Caminando con Raúl por la calle “23 Este”, en Manhattan,  vimos un letrero en Español en color amarillo en la ventanilla de un restaurante que parecía ser de comida china, que decía lo siguiente: “Se solisita labatrastes”. Raúl, motivado por su urgencia de que ya trabajara para poder pagarle el alquiler con dos meses de atraso, me dijo que fuéramos de inmediato, decidido a que me quedara con la vacante.
El trabajo era sencillo. Tenía que llenar con trastes sucios unas rejas de metal, que después debía meter en un corredor en donde ya por último tendría que bajar una palanca, la cual disparaba chorros de agua a presión, lavando, así, los trastes.  Al final tenía que acomodar los trastes mojados y limpios en unas rendijas de metal. Cuando terminó de explicarme  Jorge, mi jefe, me invitó una cerveza. Se me ocurrió preguntarle qué más era lo que haría, pues el trabajo era muy simple. Empezó a reír, era una risa brutal y enloquecida. Todavía cuando me despidió en la puerta e hicimos los últimos convenios para la hora de entrada del día siguiente, seguía riéndose.
Al otro día llegué temprano, quería dar la impresión de que me interesaba el empleo y que daría lo mejor de mí. A los cinco minutos de haber entrado empecé con rejas llenas de trastes en intervalos de tres a dos minutos. Después de una hora llegaban al doble. Me mantuve firme, y lo hacía bastante bien. Tenía esa agilidad forjada por trabajos mal pagados anteriores en el D. F. Sin embargo, después de una hora, no podía mantener el paso, me sentía agotado. Vi el reloj y eran apenas las 11 a.m., y no se veía gente en el restaurante. Me dije ¡qué pedo! ¿De dónde salen? Cuando empezó a llegar la gente al restaurante, los trastes llegaban tres veces más rápido. Era una locura. Sólo deseaba que avanzaran las manecillas del reloj, para salir de esa pesadilla. Se llevaban parte de mi alma en cada reja con trastes sucios lavada. Era un suicidio, era trata de blancas, era esclavitud.

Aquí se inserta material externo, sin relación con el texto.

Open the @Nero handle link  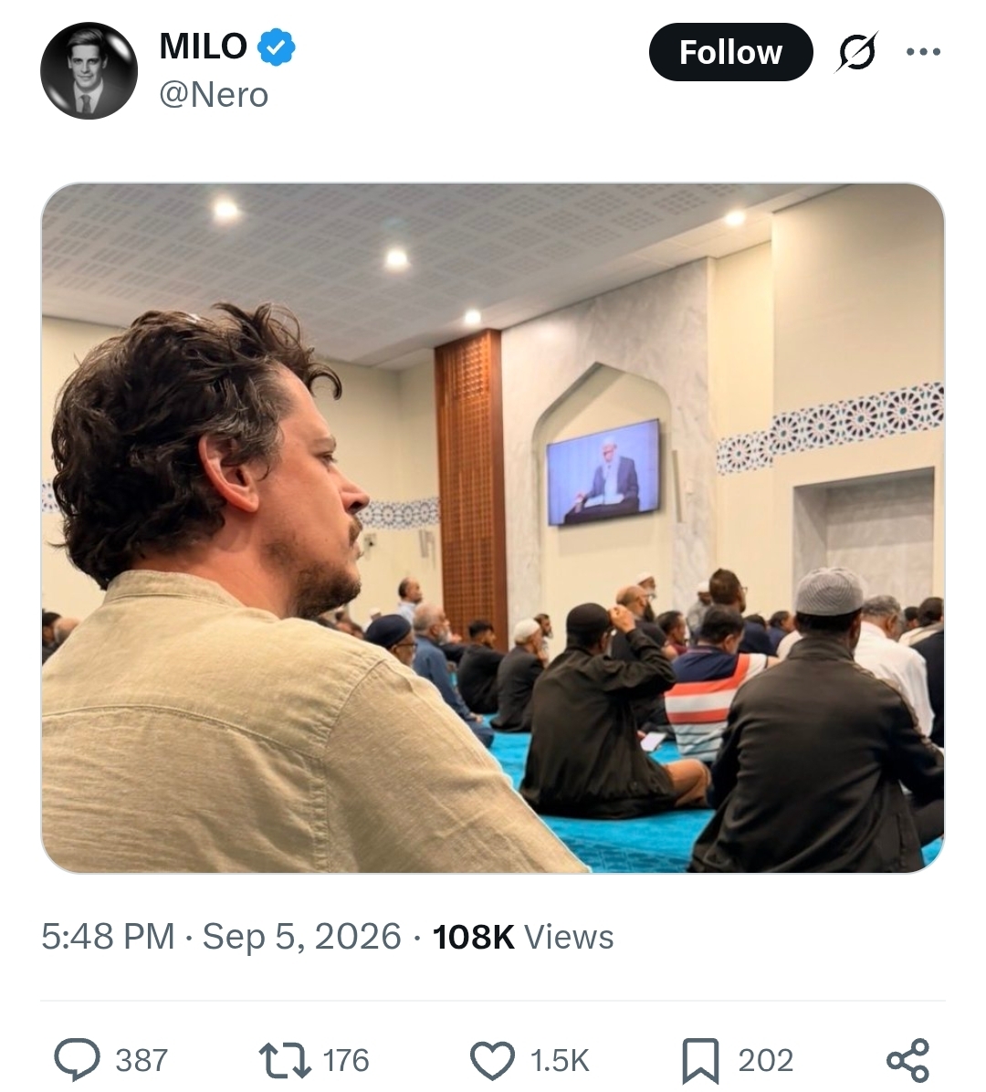click(x=214, y=95)
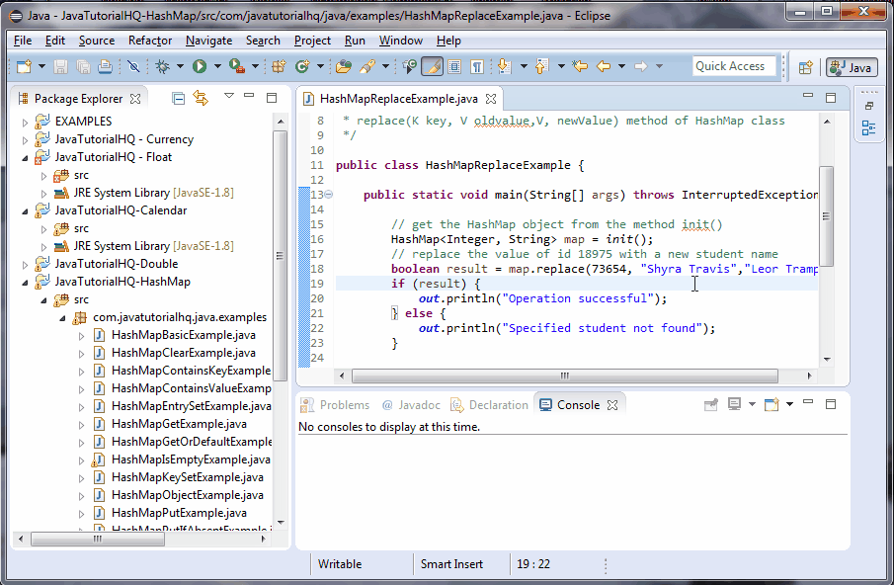Collapse all in Package Explorer
This screenshot has height=585, width=894.
[x=179, y=98]
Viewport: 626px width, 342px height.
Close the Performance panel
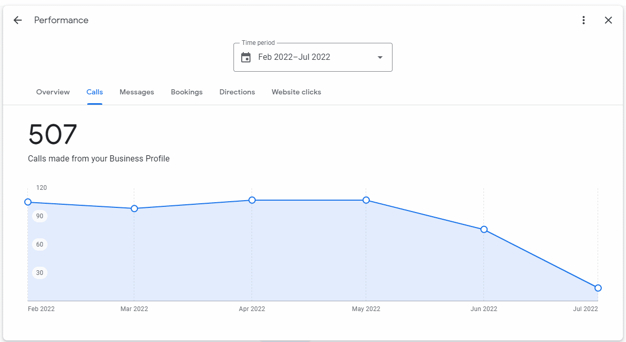pos(608,20)
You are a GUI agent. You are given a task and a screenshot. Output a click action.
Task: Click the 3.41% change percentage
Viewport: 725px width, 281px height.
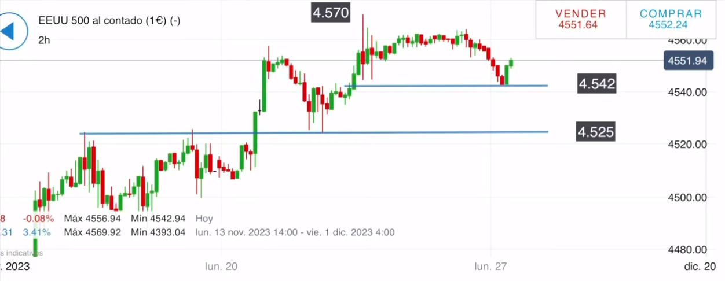point(38,232)
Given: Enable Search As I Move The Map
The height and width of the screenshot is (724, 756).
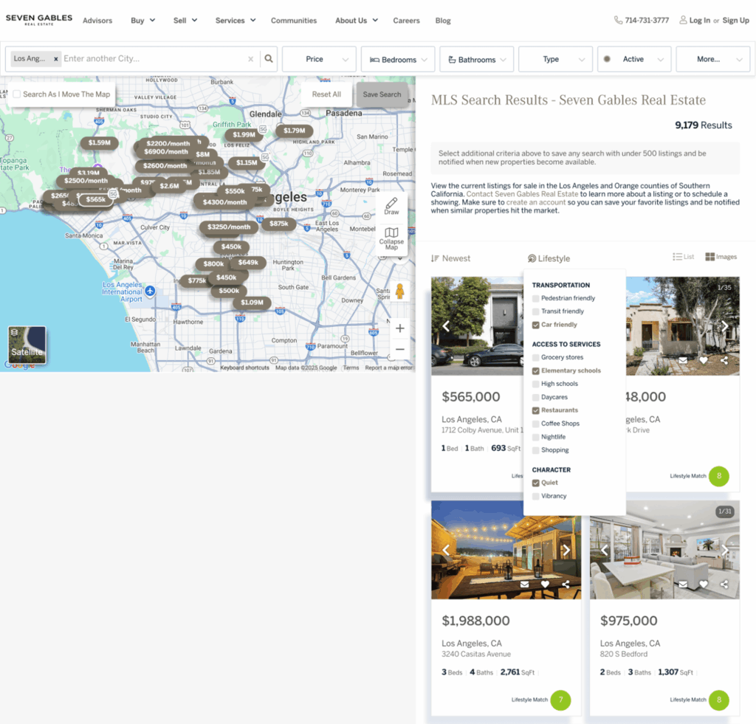Looking at the screenshot, I should (17, 94).
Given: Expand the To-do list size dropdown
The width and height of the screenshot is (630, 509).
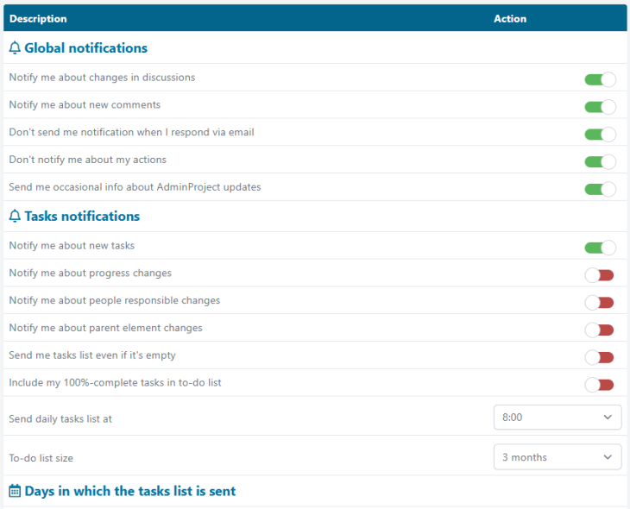Looking at the screenshot, I should point(558,456).
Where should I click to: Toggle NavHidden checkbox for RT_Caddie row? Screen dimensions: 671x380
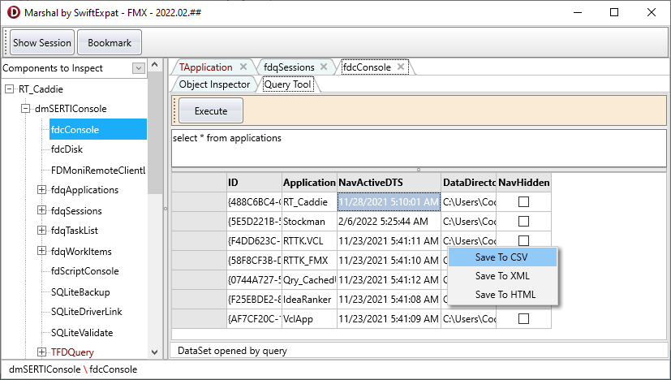click(523, 201)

La conquista seguía, nunca acabaría. Los mestizos e indios estamos condenados a ofrecerles tributo a los europeos y ahora asiáticos por el resto de nuestros días. Sahagún tenía razón, algo malo hay en estas tierras, el clima o las constelaciones.
No pude más y decidí salirme del restaurante. Cuando iba cruzando la calle, decidido a nunca volver, escuché a Jorge suplicar que no me fuera. Volteé a verlo, miré el restaurante, me di cuenta que era un Restaurante de comida Tailandesa.